Même problème si Royaume-Uni adopte le modèle suisse. Il ferait alors partie de l’AELE (Association européenne de Libre-Echange), qui implique une participation au budget européen, la libre-circulation des personnes, mais aussi un accès restreint aux marchés européens pour le secteur bancaire, un des mastodontes britanniques. En revanche, elle pourrait alors passer librement des accords avec d’autres pays. Si elle refusait ces deux options, elle pourrait alors simplement appliquer les règles définies par l’OMC. Elle pourrait alors développer de nouveaux partenariats bilatéraux, mais verrait le rétablissement des barrières douanières et des contrôles des marchandises. Quelle que soit la forme du divorce, à l’amiable ou dans la douleur, le Royaume-Uni ne ne bénéficierait plus des accords internationaux dont il faisait partie en tant que membre de l’UE.
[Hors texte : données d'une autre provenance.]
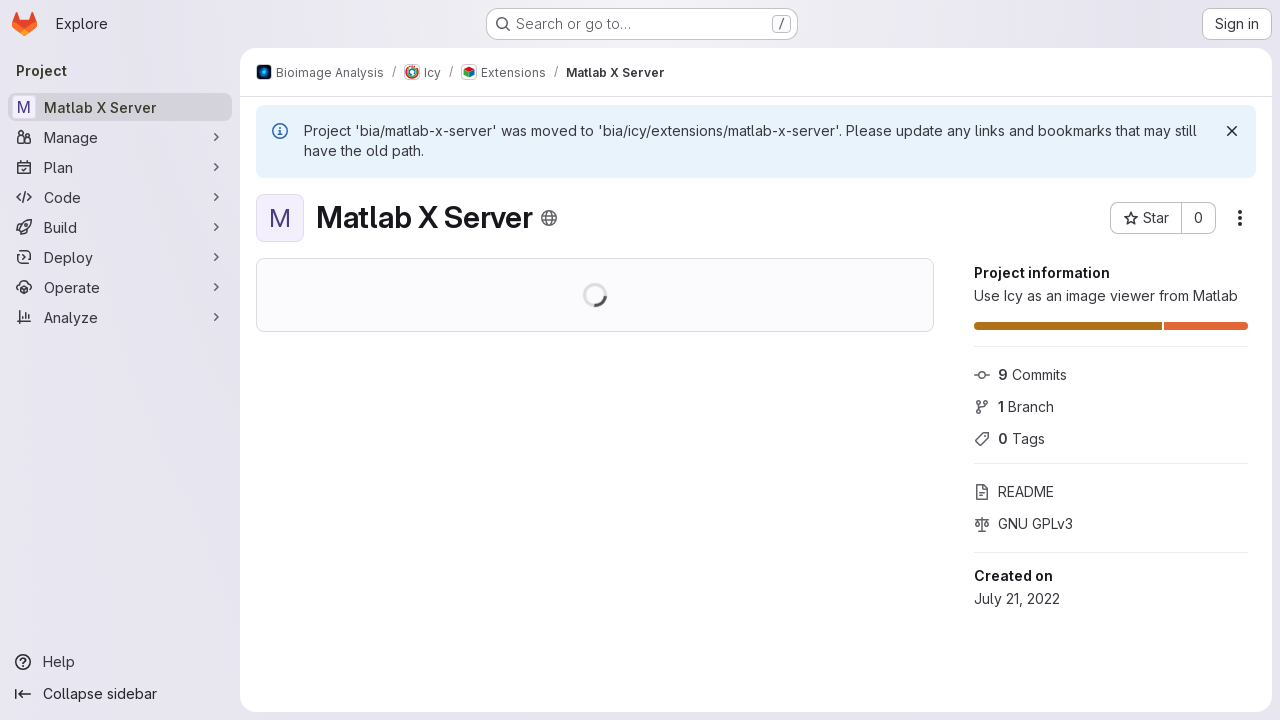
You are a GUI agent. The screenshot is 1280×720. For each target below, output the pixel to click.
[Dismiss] (1232, 131)
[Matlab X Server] (120, 107)
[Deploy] (120, 257)
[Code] (120, 197)
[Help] (120, 662)
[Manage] (120, 137)
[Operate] (120, 287)
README (1014, 491)
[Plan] (120, 167)
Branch (1014, 406)
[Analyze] (120, 317)
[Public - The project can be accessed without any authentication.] (549, 218)
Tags (1009, 438)
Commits (1020, 374)
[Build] (120, 227)
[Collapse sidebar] (120, 694)
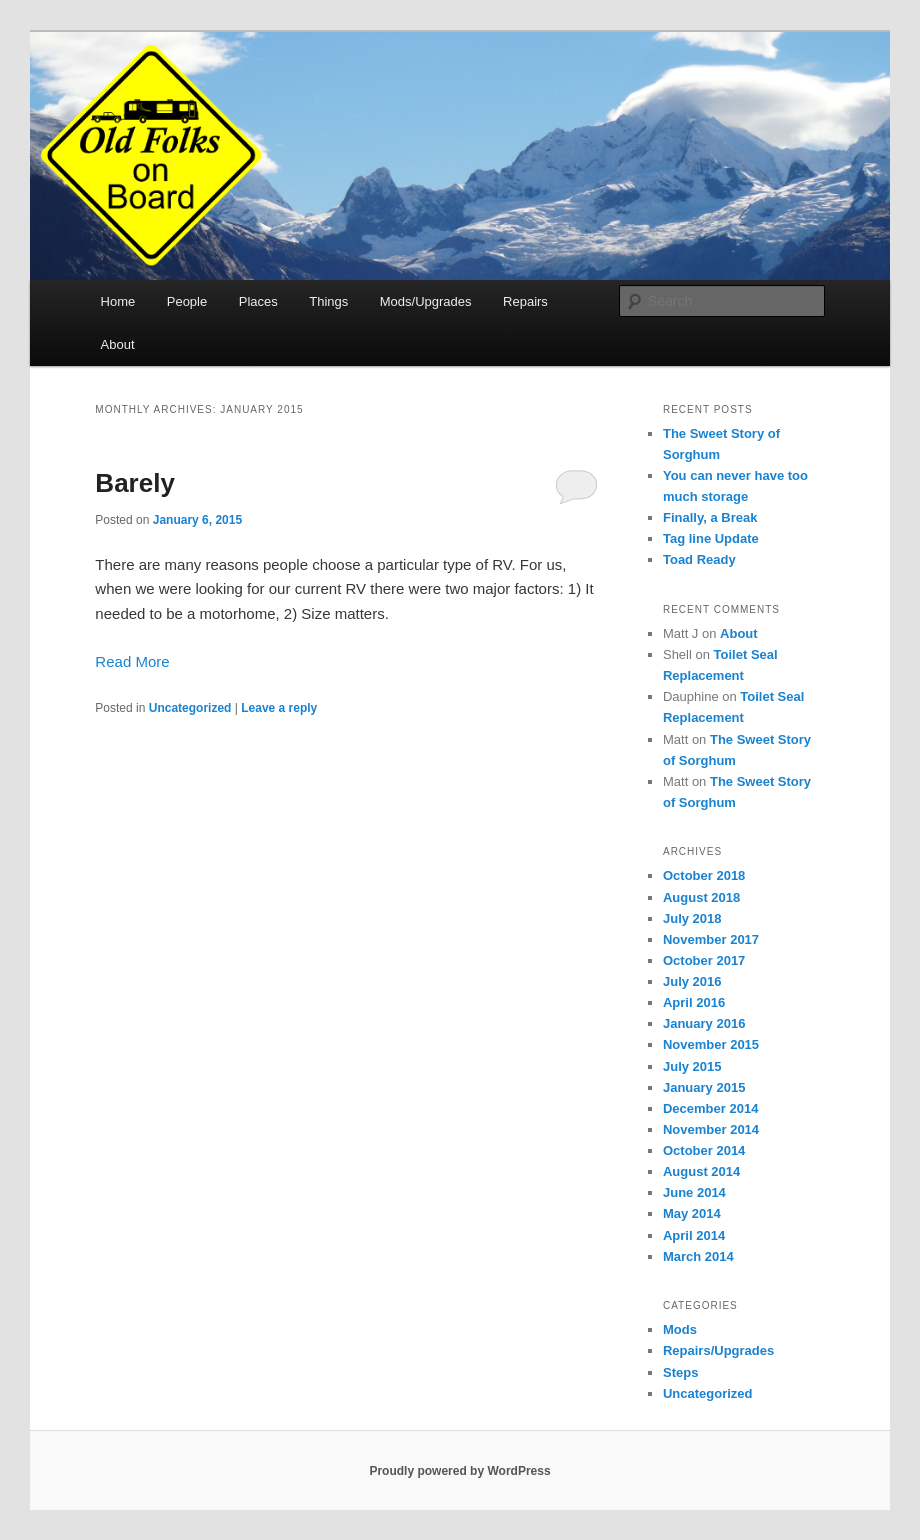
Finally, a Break (710, 517)
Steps (680, 1372)
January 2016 (704, 1023)
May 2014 (692, 1213)
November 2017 (711, 939)
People (187, 301)
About (118, 344)
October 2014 (704, 1150)
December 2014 (710, 1108)
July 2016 (692, 981)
Dernière conséquence importante pour le pays, la victoire du "out" "entraînerait très probablement la démission du Premier ministre David Cameron", comme l’avance Kevin Featherstone, directeur de l’institut européen à la London School of Economics sur le site d’Euronews. Difficile de dire qui prendrait alors sa succession et conduirait les négociations avec le conseil européen. Toutes ces questions en suspens pourraient d’ailleurs mener le gouvernement britannique à retarder la publication des chiffres du vote pour prendre le temps d’élaborer une vraie stratégie de négociation avec l’UE selon les résultats.
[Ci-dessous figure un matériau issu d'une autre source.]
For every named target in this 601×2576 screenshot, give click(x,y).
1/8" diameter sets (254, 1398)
- S'ILS NOUS DISENT : "WE STAY"
Dans le cas inverse, le maintien du Royaume-Uni dans l’Europe aurait peu de conséquences juridiques. En revanche, c’est l’équilibre politique au sein de l’UE qui serait durablement modifié. C’est d’ailleurs exactement le but de la manœuvre pour David Cameron, partisan du "in", qui a promis la tenue de ce référendum en 2013 au risque de se voir désavoué par les électeurs. Une stratégie du "ça passe ou ça casse" qui, si le "in" l’emportait, renforcerait sa position sur l’échiquier européen. En effet, Cameron, défenseur d’une Europe des Etats libéralisée, avait déjà obtenu du conseil européen un statut spécial en février dernier (possibilité de limiter les aides sociales aux migrants issus de l’UE, reconnaissance de l’importance de la City dans l’économie européenne) applicable si le Royaume-Uni se maintenait dans l’Union. Ainsi, le locataire du 10, Downing Street aurait tout gagné : le maintien dans l’UE et un statut d’exception renforcé pour le pays.
Sur la scène nationale en revanche, même si le "in" venait à l’emporter, Cameron en sortirait affaibli. Et pour cause, la campagne a profondément divisé les conservateurs entre l’aile europhile qu’il incarne et la branche eurosceptique, emmenée par son ami d’enfance et nouveau rival, l’ancien maire de Londres Boris Johnson. Outre sa famille politique, c’est le pays tout entier qui, si les tendances esquissées par les sondages venaient à se confirmer, se retrouverait coupé en deux, tiraillé entre phobie migratoire et peur du marasme économique promis en cas de Brexit. Quel que soit l’issue du scrutin, le pari est donc déjà à moitié perdu pour David Cameron.